■ YOUR INSTRUCTIONS:
Please rewrite only the part of the records that opens with the line containing "Given: Click the S型受座 set label" and closes with the line containing "Given: Select the small", keeping the requests as they are. Scale every coordinate in the answers by 1.35, rounding to whole numbers with halves rounded up.

■ Extracted data entries:
________________

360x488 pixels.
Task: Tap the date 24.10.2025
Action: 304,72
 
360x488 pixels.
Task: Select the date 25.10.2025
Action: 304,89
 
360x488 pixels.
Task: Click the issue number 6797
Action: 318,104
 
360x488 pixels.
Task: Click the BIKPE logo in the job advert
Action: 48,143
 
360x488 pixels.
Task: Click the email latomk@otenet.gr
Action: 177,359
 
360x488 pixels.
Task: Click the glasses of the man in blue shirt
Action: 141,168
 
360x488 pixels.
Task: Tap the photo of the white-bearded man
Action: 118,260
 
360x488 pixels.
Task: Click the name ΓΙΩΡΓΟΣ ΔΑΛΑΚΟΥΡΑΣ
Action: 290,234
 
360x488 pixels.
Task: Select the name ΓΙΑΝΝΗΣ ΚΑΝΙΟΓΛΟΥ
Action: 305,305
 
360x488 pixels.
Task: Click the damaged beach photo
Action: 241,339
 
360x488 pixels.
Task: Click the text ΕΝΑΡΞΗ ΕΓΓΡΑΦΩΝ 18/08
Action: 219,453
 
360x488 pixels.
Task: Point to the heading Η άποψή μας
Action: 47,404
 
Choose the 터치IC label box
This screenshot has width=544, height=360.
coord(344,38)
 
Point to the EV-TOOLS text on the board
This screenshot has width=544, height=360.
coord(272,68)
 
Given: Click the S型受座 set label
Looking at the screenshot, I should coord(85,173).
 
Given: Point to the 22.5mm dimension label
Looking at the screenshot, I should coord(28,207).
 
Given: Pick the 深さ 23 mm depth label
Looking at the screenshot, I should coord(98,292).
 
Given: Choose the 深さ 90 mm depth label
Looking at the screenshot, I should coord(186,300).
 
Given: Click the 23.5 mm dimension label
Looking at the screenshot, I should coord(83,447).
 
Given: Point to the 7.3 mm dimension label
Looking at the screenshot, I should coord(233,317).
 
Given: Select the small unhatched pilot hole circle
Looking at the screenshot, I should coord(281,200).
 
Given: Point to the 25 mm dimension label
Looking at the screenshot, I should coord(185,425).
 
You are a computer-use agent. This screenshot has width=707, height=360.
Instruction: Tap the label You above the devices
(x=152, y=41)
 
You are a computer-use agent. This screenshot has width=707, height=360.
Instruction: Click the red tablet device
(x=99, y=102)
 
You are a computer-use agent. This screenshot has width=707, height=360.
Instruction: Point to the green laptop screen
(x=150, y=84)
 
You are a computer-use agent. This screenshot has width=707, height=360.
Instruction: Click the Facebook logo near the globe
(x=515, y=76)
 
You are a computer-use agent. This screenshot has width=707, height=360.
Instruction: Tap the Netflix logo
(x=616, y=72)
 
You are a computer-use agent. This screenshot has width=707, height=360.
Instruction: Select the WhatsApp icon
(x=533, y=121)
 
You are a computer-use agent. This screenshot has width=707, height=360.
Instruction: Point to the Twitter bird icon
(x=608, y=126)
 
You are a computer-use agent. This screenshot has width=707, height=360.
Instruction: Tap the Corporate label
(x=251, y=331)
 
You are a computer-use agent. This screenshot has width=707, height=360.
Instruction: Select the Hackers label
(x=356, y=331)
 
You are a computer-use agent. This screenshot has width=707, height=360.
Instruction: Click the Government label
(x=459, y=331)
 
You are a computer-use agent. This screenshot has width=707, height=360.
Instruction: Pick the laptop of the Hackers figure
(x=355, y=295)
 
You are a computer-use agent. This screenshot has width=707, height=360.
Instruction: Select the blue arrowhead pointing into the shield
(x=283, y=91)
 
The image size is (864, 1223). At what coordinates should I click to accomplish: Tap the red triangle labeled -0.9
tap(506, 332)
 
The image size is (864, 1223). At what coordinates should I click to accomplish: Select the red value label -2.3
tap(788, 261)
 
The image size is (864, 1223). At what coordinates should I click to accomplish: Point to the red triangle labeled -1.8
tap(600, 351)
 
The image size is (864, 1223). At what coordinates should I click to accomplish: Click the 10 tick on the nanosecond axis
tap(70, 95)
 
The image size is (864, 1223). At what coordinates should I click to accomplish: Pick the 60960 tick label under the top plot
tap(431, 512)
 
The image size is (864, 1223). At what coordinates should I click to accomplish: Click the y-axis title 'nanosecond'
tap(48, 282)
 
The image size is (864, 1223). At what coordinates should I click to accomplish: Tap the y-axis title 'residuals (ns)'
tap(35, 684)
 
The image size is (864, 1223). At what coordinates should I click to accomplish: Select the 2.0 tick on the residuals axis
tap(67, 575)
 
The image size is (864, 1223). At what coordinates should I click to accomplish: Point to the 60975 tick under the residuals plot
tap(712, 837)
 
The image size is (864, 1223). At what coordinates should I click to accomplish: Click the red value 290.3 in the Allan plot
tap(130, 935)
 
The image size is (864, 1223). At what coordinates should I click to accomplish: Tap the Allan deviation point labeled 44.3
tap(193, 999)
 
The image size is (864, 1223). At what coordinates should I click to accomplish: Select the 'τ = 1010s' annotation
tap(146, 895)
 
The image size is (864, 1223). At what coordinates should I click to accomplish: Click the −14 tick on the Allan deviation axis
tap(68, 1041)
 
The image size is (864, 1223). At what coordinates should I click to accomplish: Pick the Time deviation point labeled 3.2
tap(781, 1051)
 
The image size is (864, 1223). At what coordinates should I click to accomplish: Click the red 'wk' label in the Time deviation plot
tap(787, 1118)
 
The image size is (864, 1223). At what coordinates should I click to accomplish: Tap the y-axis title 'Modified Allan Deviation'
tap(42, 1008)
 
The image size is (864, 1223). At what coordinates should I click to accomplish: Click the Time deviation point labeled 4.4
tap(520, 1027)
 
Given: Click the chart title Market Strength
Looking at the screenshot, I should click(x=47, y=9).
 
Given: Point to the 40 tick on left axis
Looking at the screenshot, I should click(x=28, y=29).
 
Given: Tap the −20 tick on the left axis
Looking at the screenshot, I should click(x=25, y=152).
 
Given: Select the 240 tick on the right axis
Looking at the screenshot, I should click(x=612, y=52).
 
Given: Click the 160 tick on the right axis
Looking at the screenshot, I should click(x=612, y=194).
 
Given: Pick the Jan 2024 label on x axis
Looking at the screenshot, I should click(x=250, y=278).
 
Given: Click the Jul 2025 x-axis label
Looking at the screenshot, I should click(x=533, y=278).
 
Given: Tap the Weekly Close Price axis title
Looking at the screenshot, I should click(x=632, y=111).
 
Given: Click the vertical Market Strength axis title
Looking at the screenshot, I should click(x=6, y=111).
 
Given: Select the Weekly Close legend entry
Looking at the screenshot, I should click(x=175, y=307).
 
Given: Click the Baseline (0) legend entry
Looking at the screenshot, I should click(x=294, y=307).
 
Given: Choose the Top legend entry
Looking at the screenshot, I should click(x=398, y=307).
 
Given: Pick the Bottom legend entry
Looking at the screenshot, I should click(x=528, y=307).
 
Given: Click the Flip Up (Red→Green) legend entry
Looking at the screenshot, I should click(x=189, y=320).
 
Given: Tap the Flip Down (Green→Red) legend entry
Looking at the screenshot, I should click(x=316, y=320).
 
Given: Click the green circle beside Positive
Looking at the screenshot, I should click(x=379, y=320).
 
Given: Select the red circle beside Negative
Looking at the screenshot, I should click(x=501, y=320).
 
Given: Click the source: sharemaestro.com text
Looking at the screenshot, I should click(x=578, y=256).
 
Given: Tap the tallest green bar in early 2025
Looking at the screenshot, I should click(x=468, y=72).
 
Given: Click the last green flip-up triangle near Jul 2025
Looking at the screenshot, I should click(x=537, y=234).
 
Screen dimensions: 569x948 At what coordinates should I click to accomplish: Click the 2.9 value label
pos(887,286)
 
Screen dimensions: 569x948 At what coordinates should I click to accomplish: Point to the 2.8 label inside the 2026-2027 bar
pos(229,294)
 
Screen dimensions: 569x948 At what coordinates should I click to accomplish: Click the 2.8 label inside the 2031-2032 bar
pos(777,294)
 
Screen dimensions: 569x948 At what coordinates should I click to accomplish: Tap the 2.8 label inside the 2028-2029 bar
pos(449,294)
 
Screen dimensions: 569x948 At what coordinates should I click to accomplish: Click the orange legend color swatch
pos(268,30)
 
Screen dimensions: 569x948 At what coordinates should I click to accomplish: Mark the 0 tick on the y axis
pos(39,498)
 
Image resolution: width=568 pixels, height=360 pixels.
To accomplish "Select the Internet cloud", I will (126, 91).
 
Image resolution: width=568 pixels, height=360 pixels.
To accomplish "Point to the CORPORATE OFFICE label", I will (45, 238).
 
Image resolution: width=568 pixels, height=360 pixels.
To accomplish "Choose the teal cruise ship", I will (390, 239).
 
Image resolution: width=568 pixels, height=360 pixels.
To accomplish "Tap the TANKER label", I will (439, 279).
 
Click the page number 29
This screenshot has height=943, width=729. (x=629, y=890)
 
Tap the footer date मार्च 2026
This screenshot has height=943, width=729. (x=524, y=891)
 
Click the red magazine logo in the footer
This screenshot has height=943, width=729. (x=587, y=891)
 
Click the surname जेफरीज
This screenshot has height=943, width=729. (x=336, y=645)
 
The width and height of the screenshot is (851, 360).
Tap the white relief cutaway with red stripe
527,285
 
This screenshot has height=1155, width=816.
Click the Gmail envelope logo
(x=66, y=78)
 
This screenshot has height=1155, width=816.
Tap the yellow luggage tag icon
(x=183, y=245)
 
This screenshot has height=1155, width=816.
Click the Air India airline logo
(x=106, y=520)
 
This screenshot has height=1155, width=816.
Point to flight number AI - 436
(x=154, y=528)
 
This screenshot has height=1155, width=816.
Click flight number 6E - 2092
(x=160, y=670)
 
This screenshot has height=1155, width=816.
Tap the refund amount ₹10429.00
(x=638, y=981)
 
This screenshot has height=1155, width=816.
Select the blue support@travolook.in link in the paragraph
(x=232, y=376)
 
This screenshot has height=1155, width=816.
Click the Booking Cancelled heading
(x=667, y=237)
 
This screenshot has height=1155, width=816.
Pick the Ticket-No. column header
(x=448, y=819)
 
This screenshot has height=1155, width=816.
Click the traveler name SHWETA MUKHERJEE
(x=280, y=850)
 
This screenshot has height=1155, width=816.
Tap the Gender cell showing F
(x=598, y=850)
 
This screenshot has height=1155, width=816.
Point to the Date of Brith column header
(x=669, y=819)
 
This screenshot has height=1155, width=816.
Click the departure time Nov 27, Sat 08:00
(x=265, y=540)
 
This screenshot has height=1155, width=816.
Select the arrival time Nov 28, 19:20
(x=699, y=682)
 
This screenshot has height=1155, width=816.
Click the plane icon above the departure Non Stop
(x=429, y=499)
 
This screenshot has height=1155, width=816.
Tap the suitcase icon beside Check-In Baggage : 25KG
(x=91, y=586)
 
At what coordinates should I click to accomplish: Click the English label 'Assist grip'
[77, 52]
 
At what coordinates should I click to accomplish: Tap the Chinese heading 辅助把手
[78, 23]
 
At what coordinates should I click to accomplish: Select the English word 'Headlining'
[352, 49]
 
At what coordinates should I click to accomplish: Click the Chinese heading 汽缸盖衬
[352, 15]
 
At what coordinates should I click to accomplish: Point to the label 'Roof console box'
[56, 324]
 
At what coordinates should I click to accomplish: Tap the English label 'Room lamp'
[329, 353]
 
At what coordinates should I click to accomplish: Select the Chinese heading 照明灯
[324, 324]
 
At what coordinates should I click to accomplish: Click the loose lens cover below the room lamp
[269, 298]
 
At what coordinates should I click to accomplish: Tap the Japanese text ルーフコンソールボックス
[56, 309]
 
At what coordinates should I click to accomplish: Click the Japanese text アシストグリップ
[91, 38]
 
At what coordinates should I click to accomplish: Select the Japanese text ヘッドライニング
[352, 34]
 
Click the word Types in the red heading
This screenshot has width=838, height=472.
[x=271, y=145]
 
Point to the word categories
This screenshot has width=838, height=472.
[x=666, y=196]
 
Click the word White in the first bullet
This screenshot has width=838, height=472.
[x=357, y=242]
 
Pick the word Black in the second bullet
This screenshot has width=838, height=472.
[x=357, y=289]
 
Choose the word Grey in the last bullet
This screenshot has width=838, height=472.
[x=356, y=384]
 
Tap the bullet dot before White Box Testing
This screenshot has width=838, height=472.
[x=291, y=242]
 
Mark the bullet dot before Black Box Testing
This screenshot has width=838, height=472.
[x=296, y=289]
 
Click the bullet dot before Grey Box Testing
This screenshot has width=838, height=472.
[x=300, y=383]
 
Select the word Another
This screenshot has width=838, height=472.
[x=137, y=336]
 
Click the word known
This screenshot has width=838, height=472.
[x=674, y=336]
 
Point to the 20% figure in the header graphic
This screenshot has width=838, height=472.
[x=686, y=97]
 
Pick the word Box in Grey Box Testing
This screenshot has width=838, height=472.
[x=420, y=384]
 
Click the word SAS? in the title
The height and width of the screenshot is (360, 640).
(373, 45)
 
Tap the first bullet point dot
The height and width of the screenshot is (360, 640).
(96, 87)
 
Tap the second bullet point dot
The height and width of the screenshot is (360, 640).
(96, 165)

________________

■ RESULT OF THE EXERCISE:
Given: Click the S型受座 set label
Looking at the screenshot, I should coord(115,234).
 
Given: Point to the 22.5mm dimension label
Looking at the screenshot, I should coord(38,279).
 
Given: Pick the 深さ 23 mm depth label
Looking at the screenshot, I should coord(132,394).
 
Given: Choose the 深さ 90 mm depth label
Looking at the screenshot, I should coord(251,405).
 
Given: Click the 23.5 mm dimension label
Looking at the screenshot, I should coord(112,603).
 
Given: Point to the 7.3 mm dimension label
Looking at the screenshot, I should coord(315,428).
 
Given: Select the small unhatched pilot hole circle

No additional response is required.